Nenhum outro país atingiu graus tão elevados do despotismo do capital e da escravidão do trabalho como a Grã-Bretanha. Em nenhum outro país, as camadas intermediárias entre o milionário, que comanda exércitos industriais inteiros, e o escravo assalariado, que vive com o dinheiro contado, têm sido tão sucessivamente varridas da face da Terra. Aqui já não existem mais, como nos países continentais, grandes classes de camponeses e artesãos, que dependem quase tanto da sua propriedade quanto do seu próprio trabalho. Ocorreu na Grã-Bretanha um divórcio completo entre a propriedade e o trabalho. Em nenhum outro país, portanto, a guerra entre as duas classes que compõem a sociedade moderna assumiu dimensões tão colossais e características tão distintas e palpáveis.
Mas é precisamente por essa razão que as classes trabalhadoras da Grã-Bretanha, antes de todas as outras, são competentes e chamadas a atuarem como líderes no grandioso movimento que deverá por fim resultar na emancipação absoluta do trabalho. Assim o são pela clareza consciente de suas posições, da sua vasta superioridade numérica, das lutas desastrosas do seu passado e da força moral do seu presente.
Foram os milhões de trabalhadores da Grã-Bretanha que primeiro estabeleceram a base real de uma nova sociedade — a indústria moderna, que transformou as forças destrutivas da natureza no poder produtivo do homem.

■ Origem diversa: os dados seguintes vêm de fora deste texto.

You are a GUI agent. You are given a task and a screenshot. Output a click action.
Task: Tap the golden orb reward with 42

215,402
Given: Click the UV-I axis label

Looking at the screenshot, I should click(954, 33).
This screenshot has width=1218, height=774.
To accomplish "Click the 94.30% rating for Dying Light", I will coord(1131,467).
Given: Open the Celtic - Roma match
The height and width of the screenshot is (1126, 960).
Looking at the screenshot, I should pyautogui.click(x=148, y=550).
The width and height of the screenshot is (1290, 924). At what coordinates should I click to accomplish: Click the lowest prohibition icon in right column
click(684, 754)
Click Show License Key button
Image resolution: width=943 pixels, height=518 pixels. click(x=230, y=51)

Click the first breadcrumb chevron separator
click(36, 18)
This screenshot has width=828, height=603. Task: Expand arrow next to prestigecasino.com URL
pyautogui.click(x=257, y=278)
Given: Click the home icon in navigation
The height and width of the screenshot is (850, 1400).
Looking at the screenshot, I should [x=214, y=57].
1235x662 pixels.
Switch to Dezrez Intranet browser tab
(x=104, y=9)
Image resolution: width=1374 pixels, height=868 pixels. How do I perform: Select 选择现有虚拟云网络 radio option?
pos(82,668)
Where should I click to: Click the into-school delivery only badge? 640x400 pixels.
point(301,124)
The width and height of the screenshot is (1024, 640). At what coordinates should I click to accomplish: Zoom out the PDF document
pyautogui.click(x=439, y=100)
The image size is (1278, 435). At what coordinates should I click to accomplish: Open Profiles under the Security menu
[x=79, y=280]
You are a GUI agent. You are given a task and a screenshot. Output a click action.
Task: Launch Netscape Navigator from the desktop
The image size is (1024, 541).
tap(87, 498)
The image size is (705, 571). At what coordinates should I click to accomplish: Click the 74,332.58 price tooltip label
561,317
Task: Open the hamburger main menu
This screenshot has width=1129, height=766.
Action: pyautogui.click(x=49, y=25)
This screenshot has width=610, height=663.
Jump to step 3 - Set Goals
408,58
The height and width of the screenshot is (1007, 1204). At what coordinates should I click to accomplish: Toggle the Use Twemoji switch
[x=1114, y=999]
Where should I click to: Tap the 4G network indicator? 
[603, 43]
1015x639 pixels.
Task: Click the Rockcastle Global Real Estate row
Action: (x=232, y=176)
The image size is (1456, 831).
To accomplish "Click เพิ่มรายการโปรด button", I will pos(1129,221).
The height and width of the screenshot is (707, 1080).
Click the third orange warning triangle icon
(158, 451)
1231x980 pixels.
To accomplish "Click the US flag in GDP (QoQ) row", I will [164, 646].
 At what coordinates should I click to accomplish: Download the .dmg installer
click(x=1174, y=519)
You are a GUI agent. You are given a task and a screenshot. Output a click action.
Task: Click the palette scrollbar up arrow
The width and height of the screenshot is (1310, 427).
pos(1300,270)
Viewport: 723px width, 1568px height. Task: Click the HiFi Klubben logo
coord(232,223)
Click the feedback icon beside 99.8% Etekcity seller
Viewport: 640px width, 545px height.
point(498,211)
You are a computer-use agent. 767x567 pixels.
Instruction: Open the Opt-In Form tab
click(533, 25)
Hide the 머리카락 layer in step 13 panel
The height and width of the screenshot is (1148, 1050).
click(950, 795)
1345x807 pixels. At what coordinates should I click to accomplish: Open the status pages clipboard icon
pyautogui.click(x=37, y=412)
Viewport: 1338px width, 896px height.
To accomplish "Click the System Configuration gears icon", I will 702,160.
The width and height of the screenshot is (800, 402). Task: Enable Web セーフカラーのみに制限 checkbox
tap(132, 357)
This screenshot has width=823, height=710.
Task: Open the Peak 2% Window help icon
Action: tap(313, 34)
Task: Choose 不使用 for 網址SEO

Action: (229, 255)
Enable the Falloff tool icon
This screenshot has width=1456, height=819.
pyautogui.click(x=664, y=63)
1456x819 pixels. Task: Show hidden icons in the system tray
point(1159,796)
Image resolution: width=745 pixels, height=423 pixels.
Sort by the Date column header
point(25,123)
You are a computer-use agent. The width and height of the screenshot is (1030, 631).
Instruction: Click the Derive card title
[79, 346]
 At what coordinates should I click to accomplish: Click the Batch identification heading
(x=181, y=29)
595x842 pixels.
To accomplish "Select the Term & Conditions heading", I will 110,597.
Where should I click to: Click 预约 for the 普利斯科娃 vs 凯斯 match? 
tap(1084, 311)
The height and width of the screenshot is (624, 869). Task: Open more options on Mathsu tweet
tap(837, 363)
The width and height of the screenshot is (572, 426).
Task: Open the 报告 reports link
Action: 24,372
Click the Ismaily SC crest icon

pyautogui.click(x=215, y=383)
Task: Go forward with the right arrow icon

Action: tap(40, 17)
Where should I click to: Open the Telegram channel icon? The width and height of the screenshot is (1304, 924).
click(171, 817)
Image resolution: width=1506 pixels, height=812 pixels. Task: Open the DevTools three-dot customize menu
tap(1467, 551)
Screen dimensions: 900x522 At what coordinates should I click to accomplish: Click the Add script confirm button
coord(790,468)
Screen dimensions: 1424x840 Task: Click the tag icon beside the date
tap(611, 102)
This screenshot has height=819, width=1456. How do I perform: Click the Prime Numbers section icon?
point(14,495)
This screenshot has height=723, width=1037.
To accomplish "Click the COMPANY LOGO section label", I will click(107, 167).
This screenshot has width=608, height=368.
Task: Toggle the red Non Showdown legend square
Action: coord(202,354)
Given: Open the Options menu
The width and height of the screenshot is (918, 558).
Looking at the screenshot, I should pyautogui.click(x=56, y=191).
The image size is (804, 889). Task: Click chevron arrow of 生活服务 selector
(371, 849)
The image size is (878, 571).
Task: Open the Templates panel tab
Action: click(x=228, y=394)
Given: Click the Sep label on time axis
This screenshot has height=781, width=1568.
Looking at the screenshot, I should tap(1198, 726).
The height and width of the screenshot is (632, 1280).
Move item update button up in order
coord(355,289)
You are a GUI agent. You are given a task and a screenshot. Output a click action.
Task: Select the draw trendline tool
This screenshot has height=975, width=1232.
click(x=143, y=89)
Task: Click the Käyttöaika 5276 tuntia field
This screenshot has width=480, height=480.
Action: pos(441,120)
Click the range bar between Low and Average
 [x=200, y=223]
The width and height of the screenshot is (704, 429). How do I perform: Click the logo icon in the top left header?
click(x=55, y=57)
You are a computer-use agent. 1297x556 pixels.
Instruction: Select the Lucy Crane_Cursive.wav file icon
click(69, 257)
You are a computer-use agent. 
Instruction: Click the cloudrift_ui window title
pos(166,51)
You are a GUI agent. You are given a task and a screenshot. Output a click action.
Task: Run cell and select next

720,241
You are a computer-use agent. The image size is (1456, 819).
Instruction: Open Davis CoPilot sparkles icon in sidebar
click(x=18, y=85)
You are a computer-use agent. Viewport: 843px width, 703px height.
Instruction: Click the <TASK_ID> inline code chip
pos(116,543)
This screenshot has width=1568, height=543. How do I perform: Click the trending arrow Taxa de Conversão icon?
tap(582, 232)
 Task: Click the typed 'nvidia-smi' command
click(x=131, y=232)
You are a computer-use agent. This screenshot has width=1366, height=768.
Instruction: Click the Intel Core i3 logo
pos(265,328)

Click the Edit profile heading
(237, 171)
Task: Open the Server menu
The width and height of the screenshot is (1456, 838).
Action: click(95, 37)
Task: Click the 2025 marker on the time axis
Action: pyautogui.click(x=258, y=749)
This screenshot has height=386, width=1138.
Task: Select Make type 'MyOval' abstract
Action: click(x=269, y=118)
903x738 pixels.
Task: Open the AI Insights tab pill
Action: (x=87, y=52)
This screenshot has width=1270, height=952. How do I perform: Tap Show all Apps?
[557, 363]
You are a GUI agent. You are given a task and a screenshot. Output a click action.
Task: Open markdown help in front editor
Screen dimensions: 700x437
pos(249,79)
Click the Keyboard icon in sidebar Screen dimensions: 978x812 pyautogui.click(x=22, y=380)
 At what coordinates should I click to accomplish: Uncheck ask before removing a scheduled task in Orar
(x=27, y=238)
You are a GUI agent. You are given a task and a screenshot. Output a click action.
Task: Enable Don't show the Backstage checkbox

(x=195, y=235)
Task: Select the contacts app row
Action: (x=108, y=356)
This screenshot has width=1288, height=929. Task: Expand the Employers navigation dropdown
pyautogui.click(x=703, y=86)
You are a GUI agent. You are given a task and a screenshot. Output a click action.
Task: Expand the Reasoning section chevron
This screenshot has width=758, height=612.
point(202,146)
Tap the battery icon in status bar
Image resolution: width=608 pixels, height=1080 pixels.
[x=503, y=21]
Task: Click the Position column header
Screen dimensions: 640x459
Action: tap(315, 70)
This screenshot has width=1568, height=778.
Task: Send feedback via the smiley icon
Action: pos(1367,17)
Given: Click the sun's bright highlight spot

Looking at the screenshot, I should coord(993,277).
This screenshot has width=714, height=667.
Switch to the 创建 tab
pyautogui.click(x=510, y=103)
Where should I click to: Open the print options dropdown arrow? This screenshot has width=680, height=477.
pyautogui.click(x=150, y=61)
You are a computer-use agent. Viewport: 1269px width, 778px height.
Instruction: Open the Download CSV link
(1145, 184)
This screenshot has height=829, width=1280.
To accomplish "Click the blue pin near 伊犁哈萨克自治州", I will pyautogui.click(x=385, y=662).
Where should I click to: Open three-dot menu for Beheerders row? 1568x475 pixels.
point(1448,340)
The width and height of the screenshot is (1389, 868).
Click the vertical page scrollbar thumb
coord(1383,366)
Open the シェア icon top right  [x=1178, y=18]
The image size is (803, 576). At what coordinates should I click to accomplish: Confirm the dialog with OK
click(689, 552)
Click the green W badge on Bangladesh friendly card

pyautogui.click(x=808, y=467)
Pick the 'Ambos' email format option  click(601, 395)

As classes trabalhadoras inglesas, com invencível energia, com o suor de seus rostos e cérebros, criaram os meios materiais para enobrecer o trabalho em si e multiplicar os seus frutos a tal nível que torne possível a abundância geral.
Ao criar as inesgotáveis capacidades produtivas da indústria moderna, cumpriram a primeira condição para a emancipação do trabalho. Têm agora de concretizar a sua outra condição. Devem libertar as forças produtoras de riqueza das amarras infames do monopólio, sujeitando-as ao controle conjunto dos produtores, os quais, até agora, permitiram que os produtos de suas próprias mãos se virassem contra eles e se transformassem em instrumentos da sua própria submissão.
As classes trabalhadoras conquistaram a natureza; agora têm de conquistar o homem. Para terem êxito em tal desafio, precisam não de força, mas da organização de sua força comum, [da] organização das classes trabalhadoras numa escala nacional — tal, suponho, é o grande e glorioso objetivo almejado pelo Parlamento do Trabalho.
Se o Parlamento do Trabalho provar-se fiel à ideia que lhe deu vida, algum historiador do futuro terá de registrar que existiram dois Parlamentos na Inglaterra no ano de 1854, um Parlamento em Londres e um Parlamento em Manchester — um Parlamento dos ricos e um Parlamento dos pobres —, mas que os homens sentaram-se somente no Parlamento dos homens, e não no Parlamento dos patrões.